**ВЫБРАННЫЙ ОТРЫВОК:**
════════════════

Везде оно и повсюду это allez для нас, русских эмигрантов.
Allez! Allez! — кричит часовой-чернокожий, замахиваясь ружьем.
Allez! Allez! — твердит представитель гуманнейшей профессии, чистокровный сын «благородной» Франции, выпроваживая полуживого человека на улицу.
Горек хлеб изгнания!
1 февраля я был отвезен на санитарном автомобиле в лагерь Серкеджи, пересыльную часть и эвакуационный пункт армии Врангеля.
Серкеджи — низменная часть Стамбула на мысу, омываемом Босфором и Золотым Рогом. Здесь — французская морская база. Здесь поблизости товарная станция. Невдалеке и вокзал единственной железной дороги, которая связывает Константинополь с Европою.
Лагерь — восемь низких, но длинных деревянных бараков, обнесенных кругом колючей проволокой. Над одним бараком развевается русский, над другим французский флаги. Это комендатуры. Перед бараками проходит дорога с пристани в город. По другую сторону ее — «казарма Лафайета», в которой обитают французские части. Кругом повсюду черные часовые.
Нельзя ли меня отправить в Хадем-Киой? — обратился к русскому коменданту, высокому, весьма надменного вида, ротмистру.
Вас отправят на Лемнос.
Разве в Чаталдже больше нет донцов?
Есть, как и раньше. Но французы приказали отправлять на Лемнос всех казаков, которых выписывают из госпиталей и вообще которые попадают к нам в лагерь. На донцов они теперь злы.
Когда же отправка?
С первым же транспортом, который повезет продукты.
Началась жизнь на новом месте.
В лагере Серкеджи к этому времени скопилось до 600 человек разного люда. Из-за ненастной погоды отправка на Лемнос задержалась, а народ все прибывал и прибывал из госпиталей. Здешние условия жизни во многом напоминали чилингирские. Тот же голый пол для спанья, тот же холод, как на улице, та жа куча народу, та же грязь, те же паразиты. Только штаб- офицеры и генералы жили лучше. В их бараке были койки с матрацами и одеялами.

════════════════

**ИСХОДНЫЕ ДАННЫЕ:**
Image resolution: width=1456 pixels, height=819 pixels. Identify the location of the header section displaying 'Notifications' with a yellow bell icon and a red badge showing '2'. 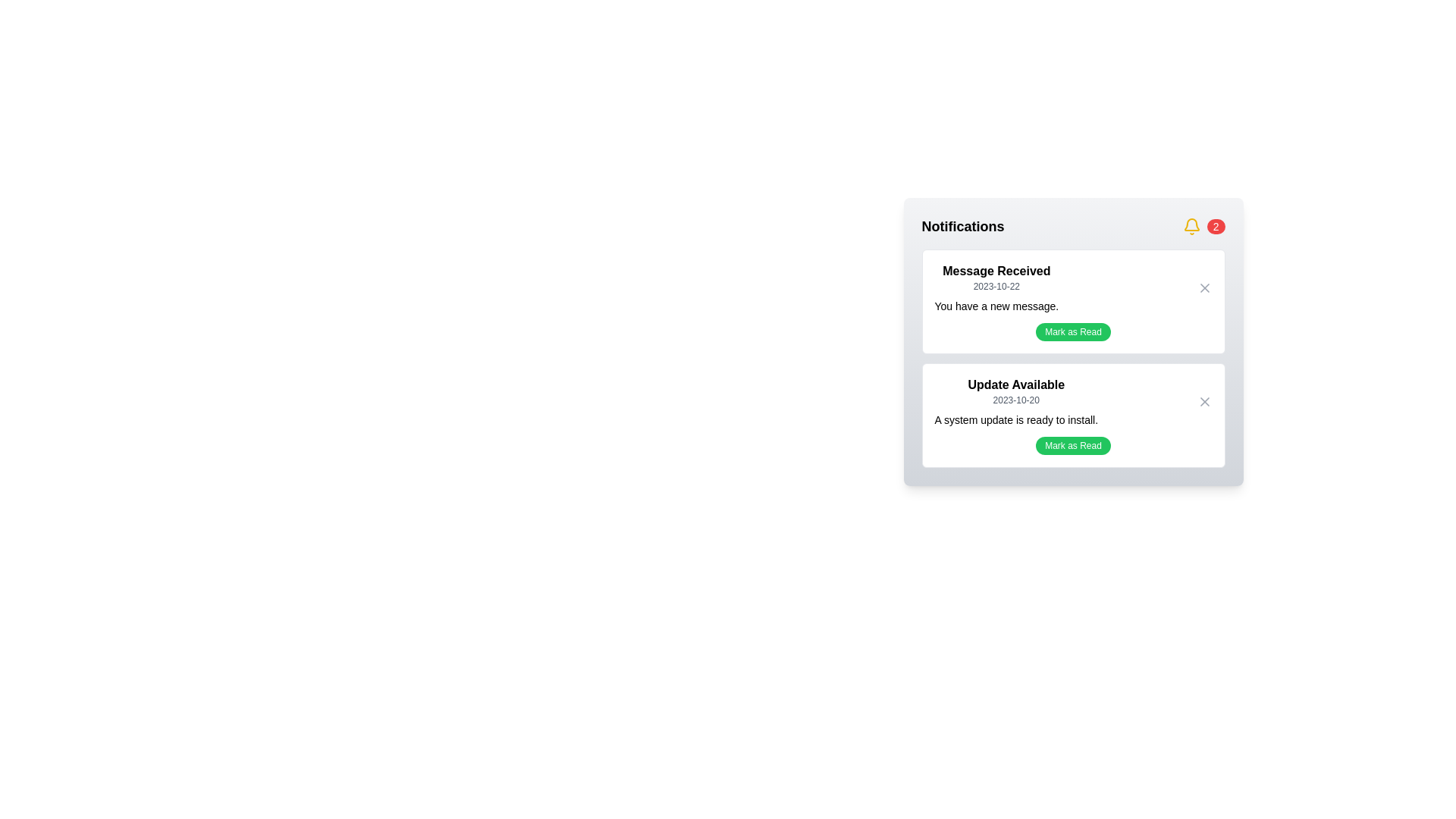
(1072, 227).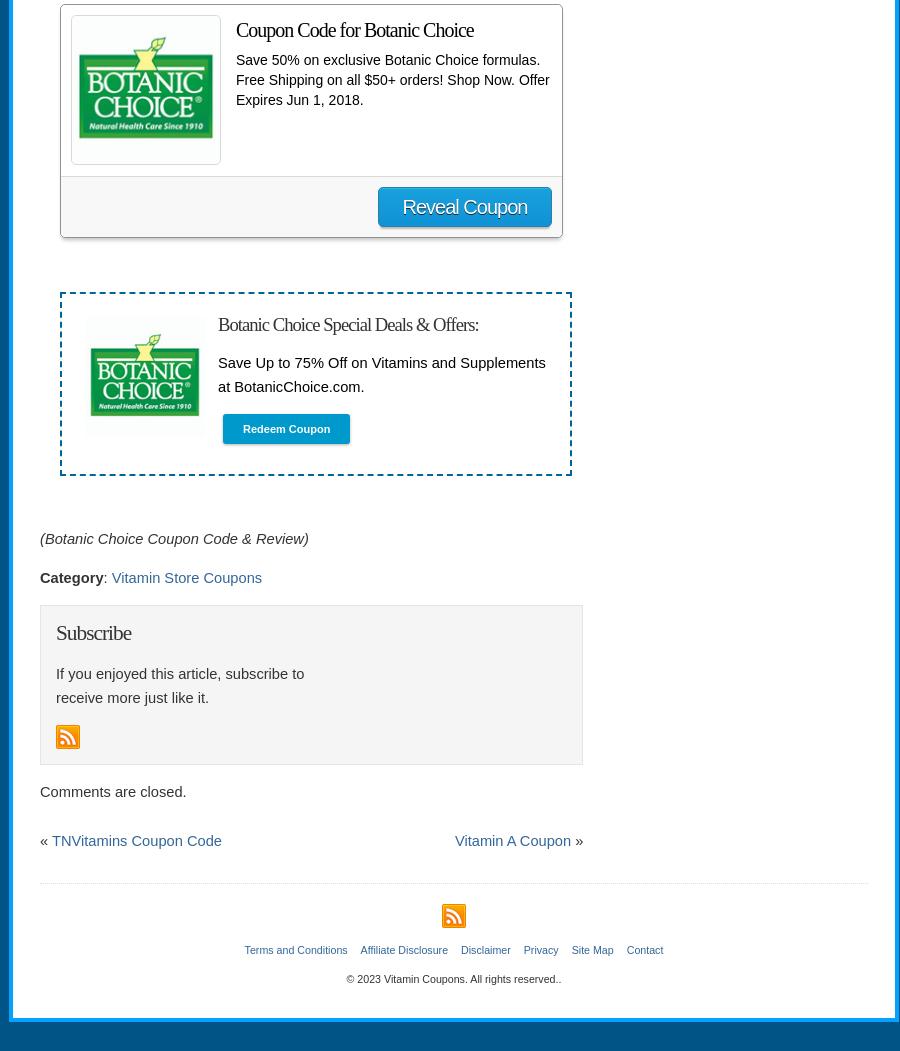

════════════════

**ЧТО ТРЕБУЕТСЯ 1:**
Как передать содержание отрывка в двух предложениях?
**ЧТО ТРЕБУЕТСЯ 2:**
Выпишите дословно часть отрывка между «Везде оно и» и «человека на улицу.» включительно.

**РЕШЕНИЕ 1:**
1 февраля рассказчика на санитарном автомобиле отвезли в лагерь Серкеджи, пересыльную часть и эвакуационный пункт армии Врангеля в Стамбуле: восемь деревянных бараков за колючей проволокой, кругом черные часовые. Русский комендант сообщил, что по приказу французов всех казаков отправляют на Лемнос, но из-за ненастной погоды отправка задержалась, и в лагере скопилось до 600 человек, спавших на голом полу в холоде, грязи и тесноте.

**РЕШЕНИЕ 2:**
Везде оно и повсюду это allez для нас, русских эмигрантов.
Allez! Allez! — кричит часовой-чернокожий, замахиваясь ружьем.
Allez! Allez! — твердит представитель гуманнейшей профессии, чистокровный сын «благородной» Франции, выпроваживая полуживого человека на улицу.